Drugs and People

Drugs are a valuable commodity and have a positive or negative  effect in the lives of individuals, based on their use and perception about drugs. We live in a world were drugs are addicts living homeless and are placed in lower social standings because of their drug problems, while patients use drugs in the same breath but in a controlled environment. In courts drugs related cases are treated differently based on the population in consumption of the particular drug. People of lower economic social status use crack in higher numbers because it is cheaper and easier access, compared drugs people of middle and upper class use like cocaine. But are given less time imprison because of the effects of the social constructions surrounding these two drugs. The social construction that places people of color down are multifaceted, for it is on education, economy, medicine, and the judicial system. This not only creates data that is biased, it creates false imagery of a group of people that internalize those ideologies believing it’s how they are meant to behave.
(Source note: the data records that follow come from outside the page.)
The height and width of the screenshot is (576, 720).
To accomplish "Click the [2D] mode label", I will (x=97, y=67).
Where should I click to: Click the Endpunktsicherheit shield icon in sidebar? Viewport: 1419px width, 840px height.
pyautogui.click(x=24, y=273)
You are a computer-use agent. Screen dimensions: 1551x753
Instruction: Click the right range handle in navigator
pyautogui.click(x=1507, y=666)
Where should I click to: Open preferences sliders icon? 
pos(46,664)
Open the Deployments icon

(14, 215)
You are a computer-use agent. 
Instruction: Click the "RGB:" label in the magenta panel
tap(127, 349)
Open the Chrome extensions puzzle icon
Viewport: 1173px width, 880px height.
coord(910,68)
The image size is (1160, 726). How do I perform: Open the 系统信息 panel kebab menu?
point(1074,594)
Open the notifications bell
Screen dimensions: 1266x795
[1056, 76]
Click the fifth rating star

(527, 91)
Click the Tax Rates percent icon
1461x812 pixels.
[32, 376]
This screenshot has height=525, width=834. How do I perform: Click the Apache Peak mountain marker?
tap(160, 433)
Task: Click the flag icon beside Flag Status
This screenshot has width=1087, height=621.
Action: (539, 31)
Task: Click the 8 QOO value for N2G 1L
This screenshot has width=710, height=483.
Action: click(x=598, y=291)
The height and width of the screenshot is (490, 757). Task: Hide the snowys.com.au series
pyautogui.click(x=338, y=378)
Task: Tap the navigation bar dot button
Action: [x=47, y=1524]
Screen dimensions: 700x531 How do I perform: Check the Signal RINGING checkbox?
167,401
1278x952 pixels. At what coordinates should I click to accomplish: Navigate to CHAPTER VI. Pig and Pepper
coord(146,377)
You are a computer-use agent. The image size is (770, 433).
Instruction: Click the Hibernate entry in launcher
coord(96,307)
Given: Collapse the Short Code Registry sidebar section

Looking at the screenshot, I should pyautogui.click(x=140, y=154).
The sentencing of people in courts are biased based on the completion of their skin not even based in race with is also a social construct. Scientist proved that we are all 99.99% identical disregarding our origins, the concept of race was created to place people in social groups of different standings because of the human obsession of categorization and control. This system always places people of color lower on the spectrum often with support from science and political powers that impact people on a daily basis that people fail to recognize. There were more than 1.5 million drug arrests in the U.S. in 2016. The vast majority – more than 80% – were for possession only. People of color experience discrimination at every stage of the judicial system and are more likely to be stopped, searched, arrested, convicted, harshly sentenced. Research shows that prosecutors are twice as likely to pursue a mandatory minimum sentence for black people as for white people charged with the same offense. Among people who received a mandatory minimum sentence in 2011, 38% were Latino and 31% were black, while they are the minorities in the population as a whole.